# [Extracted data]

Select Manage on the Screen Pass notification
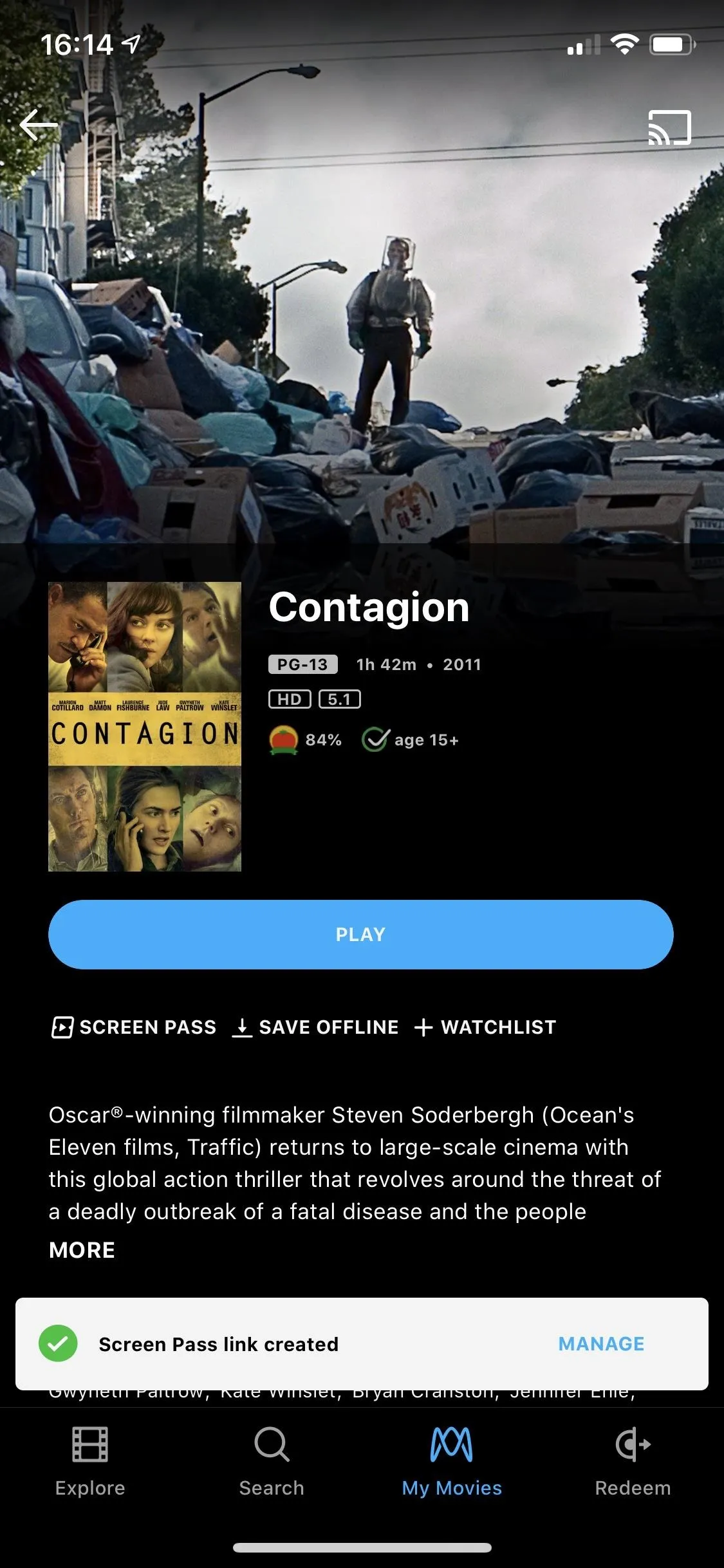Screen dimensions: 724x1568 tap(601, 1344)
...
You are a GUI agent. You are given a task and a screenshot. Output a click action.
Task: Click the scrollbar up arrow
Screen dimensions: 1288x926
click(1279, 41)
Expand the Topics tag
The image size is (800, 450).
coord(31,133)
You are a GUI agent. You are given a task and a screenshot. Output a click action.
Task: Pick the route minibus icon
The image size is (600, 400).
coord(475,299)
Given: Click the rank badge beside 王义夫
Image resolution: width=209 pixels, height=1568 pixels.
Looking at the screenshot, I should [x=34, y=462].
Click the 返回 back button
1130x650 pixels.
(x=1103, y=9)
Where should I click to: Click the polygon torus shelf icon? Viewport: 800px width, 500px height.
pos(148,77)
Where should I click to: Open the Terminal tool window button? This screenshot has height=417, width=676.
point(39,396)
...
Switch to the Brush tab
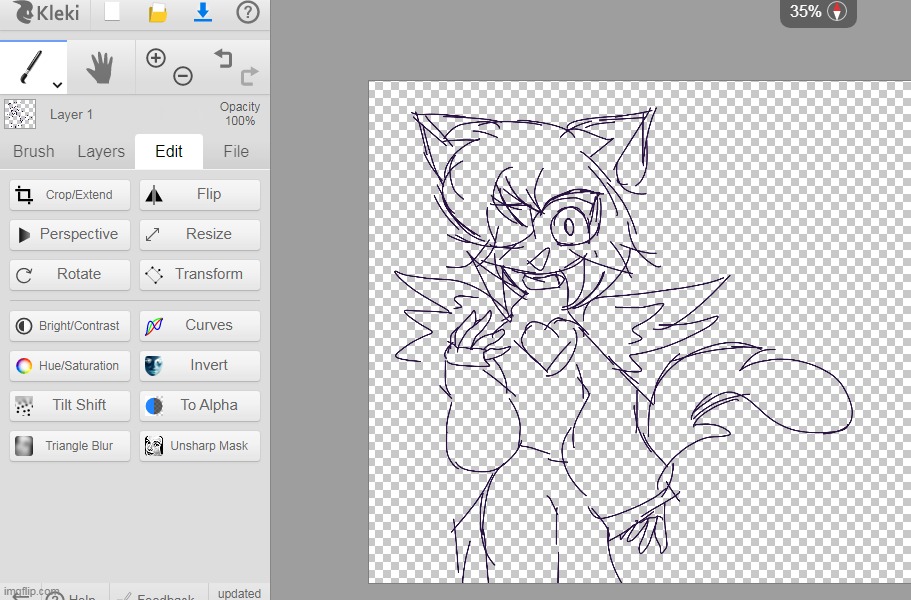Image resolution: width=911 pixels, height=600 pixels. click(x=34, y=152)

# [Required action]
Out of the material above, output word for word the line with "Screen dimensions: 1288x926", the line with "Given: Click the rank badge beside 王义夫", and all lines between them, with nothing else.

# [Response below]
Screen dimensions: 1288x926
click(1279, 41)
Expand the Topics tag
The image size is (800, 450).
coord(31,133)
You are a GUI agent. You are given a task and a screenshot. Output a click action.
Task: Pick the route minibus icon
The image size is (600, 400).
coord(475,299)
Given: Click the rank badge beside 王义夫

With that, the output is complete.